▼▼▼

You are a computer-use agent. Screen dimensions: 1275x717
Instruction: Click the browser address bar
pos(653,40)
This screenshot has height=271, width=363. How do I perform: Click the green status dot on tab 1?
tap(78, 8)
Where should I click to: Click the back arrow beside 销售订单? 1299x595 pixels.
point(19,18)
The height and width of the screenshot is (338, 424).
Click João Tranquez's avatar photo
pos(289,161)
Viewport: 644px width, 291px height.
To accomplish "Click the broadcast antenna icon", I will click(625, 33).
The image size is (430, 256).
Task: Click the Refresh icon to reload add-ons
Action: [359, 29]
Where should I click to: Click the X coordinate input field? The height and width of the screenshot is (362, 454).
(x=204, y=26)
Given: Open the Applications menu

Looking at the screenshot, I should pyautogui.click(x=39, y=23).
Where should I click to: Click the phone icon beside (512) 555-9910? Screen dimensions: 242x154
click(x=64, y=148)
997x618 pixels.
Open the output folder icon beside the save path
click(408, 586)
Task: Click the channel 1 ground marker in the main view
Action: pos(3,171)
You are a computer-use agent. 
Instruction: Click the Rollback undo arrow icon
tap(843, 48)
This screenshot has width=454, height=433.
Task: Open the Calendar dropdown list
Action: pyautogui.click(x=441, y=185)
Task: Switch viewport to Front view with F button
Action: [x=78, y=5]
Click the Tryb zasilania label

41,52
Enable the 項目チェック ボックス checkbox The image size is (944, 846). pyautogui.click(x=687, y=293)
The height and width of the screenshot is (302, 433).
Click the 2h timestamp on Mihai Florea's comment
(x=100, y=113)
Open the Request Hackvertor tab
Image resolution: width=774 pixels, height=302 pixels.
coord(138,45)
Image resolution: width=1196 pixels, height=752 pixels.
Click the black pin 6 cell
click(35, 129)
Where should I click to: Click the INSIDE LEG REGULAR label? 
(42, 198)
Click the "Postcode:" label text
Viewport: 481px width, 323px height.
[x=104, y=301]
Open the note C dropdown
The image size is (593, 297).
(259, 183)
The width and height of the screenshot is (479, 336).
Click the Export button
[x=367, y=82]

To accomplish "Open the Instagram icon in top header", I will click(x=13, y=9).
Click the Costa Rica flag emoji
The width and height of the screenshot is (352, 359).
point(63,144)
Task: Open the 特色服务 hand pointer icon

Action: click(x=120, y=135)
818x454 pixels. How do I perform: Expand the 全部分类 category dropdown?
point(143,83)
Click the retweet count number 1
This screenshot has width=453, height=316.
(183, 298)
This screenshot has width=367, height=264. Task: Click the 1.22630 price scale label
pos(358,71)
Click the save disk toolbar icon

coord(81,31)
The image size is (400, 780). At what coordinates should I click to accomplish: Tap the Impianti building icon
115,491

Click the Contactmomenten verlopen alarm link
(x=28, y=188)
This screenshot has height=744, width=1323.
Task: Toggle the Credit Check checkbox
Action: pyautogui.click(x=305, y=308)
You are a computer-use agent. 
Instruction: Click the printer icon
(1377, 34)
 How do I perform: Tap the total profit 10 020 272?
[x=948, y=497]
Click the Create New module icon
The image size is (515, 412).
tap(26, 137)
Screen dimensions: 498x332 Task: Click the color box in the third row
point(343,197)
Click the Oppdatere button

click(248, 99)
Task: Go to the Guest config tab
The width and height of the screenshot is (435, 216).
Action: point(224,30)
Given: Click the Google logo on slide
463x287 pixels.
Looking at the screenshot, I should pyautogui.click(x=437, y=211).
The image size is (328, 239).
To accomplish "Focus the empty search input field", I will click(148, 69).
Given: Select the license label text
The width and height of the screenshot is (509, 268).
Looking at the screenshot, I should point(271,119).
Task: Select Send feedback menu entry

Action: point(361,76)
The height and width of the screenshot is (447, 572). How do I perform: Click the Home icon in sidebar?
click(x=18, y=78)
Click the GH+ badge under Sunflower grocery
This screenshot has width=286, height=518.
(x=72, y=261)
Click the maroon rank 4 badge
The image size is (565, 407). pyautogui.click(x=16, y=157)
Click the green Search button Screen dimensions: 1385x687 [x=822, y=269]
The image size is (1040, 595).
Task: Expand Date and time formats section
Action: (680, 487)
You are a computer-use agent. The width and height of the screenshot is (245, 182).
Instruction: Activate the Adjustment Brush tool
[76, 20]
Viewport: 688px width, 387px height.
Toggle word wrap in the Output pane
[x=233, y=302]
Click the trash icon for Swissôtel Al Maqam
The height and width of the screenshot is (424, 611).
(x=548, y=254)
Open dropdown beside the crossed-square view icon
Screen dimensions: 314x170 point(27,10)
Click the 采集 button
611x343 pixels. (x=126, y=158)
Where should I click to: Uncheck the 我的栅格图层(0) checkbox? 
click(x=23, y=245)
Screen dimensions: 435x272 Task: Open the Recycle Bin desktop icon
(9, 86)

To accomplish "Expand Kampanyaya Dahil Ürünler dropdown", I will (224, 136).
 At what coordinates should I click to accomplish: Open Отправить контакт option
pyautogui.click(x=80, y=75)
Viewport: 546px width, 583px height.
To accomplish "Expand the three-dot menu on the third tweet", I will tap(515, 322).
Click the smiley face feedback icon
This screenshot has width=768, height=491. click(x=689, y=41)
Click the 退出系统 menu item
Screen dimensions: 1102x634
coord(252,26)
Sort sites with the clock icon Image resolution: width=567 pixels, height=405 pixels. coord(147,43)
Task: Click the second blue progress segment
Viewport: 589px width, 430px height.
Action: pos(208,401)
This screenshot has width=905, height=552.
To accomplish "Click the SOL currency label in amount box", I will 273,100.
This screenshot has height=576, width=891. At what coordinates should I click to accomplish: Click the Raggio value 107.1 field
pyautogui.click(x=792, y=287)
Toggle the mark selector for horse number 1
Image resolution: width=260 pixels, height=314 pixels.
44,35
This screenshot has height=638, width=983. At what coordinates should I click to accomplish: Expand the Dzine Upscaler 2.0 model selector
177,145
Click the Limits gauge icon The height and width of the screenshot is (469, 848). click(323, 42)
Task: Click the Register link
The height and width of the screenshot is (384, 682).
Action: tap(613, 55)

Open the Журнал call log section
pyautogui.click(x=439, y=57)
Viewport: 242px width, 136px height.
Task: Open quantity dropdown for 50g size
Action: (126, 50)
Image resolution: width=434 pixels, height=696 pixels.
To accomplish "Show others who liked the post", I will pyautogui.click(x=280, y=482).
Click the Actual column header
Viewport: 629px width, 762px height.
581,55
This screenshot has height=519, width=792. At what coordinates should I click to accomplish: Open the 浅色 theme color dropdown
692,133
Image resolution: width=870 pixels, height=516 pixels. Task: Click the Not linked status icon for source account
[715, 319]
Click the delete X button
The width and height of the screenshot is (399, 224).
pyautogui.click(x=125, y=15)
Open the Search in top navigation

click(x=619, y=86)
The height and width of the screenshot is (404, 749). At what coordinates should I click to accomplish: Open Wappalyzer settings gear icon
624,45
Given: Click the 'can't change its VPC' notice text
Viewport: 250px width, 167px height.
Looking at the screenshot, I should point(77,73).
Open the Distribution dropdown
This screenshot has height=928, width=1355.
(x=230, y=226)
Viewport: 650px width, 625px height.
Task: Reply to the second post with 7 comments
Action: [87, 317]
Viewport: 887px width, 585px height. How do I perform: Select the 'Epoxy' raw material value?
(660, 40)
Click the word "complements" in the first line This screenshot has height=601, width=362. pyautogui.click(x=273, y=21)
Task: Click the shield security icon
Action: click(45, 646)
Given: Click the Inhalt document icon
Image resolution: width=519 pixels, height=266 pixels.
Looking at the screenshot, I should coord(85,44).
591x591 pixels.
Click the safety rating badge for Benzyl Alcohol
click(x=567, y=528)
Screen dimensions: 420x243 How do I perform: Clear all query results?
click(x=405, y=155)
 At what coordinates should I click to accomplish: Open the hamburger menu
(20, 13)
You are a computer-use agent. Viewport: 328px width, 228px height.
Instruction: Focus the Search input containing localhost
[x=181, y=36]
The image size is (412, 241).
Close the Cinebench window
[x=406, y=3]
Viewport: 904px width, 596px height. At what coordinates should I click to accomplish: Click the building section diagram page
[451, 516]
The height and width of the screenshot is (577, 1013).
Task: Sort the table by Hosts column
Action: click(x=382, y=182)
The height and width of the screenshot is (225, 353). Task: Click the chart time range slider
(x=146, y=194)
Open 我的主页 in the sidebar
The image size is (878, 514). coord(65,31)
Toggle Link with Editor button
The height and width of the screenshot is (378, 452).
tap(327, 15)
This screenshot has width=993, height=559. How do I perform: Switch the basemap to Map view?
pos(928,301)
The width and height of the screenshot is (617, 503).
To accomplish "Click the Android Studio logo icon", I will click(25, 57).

▲▲▲

WHAT TO WORK ON: Within the lines above, find those holding the word "agent" and copy them.

RESULT OF THE EXERCISE:
You are a computer-use agent. Screen dimensions: 1275x717
You are a computer-use agent. 
You are a computer-use agent. 
You are a computer-use agent. The width and height of the screenshot is (245, 182).
You are a computer-use agent. Viewport: 328px width, 228px height.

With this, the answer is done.